The "thinking too much" failure mode is particularly interesting. On tasks where the best answer is a direct, confident response, models trained to generate long reasoning chains can produce answers that are technically longer and more elaborated but are objectively less useful. The reasoning training optimizes for thinking-visible-to-the-verifier, which is not the same as thinking-useful-to-the-reader.

The Calibration Problem

A second finding is about calibration. o1-style models tend to express high confidence in their answers on both verifiable and non-verifiable tasks. But on verifiable tasks, confidence correlates with correctness (high-confidence answers are more often correct). On non-verifiable tasks, this correlation weakens significantly — the model is equally confident on outputs that human evaluators rate as excellent and as mediocre.

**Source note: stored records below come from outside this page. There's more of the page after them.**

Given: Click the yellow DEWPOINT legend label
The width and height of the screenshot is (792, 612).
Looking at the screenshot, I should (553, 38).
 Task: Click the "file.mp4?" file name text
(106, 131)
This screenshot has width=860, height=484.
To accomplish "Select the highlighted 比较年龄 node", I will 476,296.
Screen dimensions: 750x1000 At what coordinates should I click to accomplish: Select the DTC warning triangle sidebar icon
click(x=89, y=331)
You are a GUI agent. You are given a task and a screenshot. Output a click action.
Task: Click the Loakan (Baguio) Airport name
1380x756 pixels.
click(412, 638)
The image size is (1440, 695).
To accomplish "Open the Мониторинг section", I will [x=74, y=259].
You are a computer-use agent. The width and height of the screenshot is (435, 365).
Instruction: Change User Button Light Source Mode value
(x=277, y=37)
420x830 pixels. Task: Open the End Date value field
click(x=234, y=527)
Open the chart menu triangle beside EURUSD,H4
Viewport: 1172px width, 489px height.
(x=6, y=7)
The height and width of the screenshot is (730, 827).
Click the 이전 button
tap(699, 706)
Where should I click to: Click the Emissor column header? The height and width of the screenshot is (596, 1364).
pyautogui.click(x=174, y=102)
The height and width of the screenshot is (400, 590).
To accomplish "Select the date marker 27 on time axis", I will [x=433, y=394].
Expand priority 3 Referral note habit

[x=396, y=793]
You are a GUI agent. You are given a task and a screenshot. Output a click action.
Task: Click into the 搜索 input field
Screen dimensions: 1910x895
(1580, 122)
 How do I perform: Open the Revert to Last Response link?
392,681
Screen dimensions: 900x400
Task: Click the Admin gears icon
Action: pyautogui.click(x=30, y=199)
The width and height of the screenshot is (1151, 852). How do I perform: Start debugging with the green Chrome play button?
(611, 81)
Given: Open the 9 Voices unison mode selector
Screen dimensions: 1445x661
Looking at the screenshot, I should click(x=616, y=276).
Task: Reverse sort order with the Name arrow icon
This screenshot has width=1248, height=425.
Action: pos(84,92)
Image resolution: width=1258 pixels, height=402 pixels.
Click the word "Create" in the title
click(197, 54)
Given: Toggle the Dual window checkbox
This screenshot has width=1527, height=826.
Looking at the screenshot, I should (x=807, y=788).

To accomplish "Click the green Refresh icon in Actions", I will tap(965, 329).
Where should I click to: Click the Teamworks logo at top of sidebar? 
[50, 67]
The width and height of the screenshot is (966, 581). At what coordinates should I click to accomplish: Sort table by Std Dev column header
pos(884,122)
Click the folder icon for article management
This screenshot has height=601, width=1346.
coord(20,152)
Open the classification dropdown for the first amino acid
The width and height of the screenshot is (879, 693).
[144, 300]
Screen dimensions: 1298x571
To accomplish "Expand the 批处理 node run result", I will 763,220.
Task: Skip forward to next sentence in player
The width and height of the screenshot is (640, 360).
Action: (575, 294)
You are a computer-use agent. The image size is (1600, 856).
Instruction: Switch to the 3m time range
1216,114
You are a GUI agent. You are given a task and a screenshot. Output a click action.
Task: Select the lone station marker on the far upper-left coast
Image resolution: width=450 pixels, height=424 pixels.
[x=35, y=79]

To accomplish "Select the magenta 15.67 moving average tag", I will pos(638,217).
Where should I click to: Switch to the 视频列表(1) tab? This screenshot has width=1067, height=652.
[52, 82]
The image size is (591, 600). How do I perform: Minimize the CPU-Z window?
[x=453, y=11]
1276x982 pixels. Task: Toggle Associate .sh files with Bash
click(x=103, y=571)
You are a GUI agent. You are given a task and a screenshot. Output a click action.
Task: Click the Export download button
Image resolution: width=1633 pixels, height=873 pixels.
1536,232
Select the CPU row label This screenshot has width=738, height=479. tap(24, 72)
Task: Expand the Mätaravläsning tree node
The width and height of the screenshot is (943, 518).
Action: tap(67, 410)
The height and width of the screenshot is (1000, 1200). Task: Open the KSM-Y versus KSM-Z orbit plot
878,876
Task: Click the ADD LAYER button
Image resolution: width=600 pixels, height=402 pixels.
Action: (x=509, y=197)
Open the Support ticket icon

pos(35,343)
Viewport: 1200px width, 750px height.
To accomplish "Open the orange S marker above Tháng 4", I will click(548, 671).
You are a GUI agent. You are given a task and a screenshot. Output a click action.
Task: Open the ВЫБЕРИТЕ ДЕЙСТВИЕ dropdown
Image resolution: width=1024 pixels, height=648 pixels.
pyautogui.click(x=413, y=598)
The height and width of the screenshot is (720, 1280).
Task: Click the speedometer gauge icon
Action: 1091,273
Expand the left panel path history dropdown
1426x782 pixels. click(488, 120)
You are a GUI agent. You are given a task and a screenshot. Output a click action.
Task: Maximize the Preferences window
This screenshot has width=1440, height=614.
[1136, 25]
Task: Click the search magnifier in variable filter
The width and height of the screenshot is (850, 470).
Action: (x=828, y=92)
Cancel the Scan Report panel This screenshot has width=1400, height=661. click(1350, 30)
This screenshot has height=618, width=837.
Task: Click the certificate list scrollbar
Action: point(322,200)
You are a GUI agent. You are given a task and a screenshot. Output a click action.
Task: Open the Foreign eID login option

This miscalibration is concerning for deployment. If you're building a system that uses a reasoning model's confidence as a signal for when to escalate to human review, you can rely on that signal for math and code — but not for open-ended judgment tasks.

Why This Matters

1. The verifiable-vs-non-verifiable distinction is the most important boundary in AI deployment. This paper sharpens a boundary that practitioners have intuited but that the public discourse has not articulated clearly: reasoning model scaling works in domains with verifiable ground truth. For everything else, the scaling story requires much more skepticism.

2. RL training creates a verifiability bias. GRPO, PPO, and similar algorithms work by rewarding correct answers. This means the training signal is richest in verifiable domains. Models trained predominantly on verifiable tasks internalize reasoning patterns that are optimized for those domains — patterns that may not transfer to domains where "correctness" is harder to define.

3. The "more thinking = better" UX narrative is dangerous. o1 and o1-pro are marketed partly on the premise that "extended thinking" produces more reliable outputs. That narrative is accurate for math and code. If users extend this expectation to strategy, creative work, and judgment calls, they will be misled. The paper provides empirical grounding for a more nuanced user education message.

4. Calibration research deserves more investment. Knowing when a model is likely to be wrong is as valuable as making the model more right. The calibration findings here suggest that current reasoning models are poorly calibrated on non-verifiable tasks — a gap that needs to be addressed before these models are deployed for high-stakes judgment tasks.

My Take

I respect this paper for its willingness to complicate a comfortable narrative. The AI industry in 2025 was largely unified around the test-time scaling thesis, and questioning it was professionally awkward. The researchers ran the experiments anyway and reported honestly.

The finding about non-verifiable tasks matches my own operational experience. I've tested several o1-class models on strategic reasoning tasks — things like product strategy analysis, risk assessment, architectural tradeoffs — and observed the "overthinking" failure mode directly. The models produce impressive-sounding extended analyses that, when evaluated against expert judgment, are often less useful than a direct GPT-4 response. More thinking doesn't help when the problem doesn't have a ground truth to converge toward.

My interpretation of the findings: test-time compute scaling is a genuinely powerful technique for the domain it was designed for — verifiable, closed-form reasoning. The mistake is assuming it generalizes. We don't have a way to scale compute toward better open-ended judgment because we don't have a verifiable signal for what "better" means in that domain. Until we solve the reward signal problem for non-verifiable tasks, the scaling promise will remain domain-limited.

The practical implication for engineers: don't default to the longest-thinking model for every task. Use reasoning models for math, code, and structured problems. For writing, strategy, and complex judgment, the overhead of extended reasoning may not be warranted — and in some cases, a fast, direct model produces better outputs. Match the tool to the task type.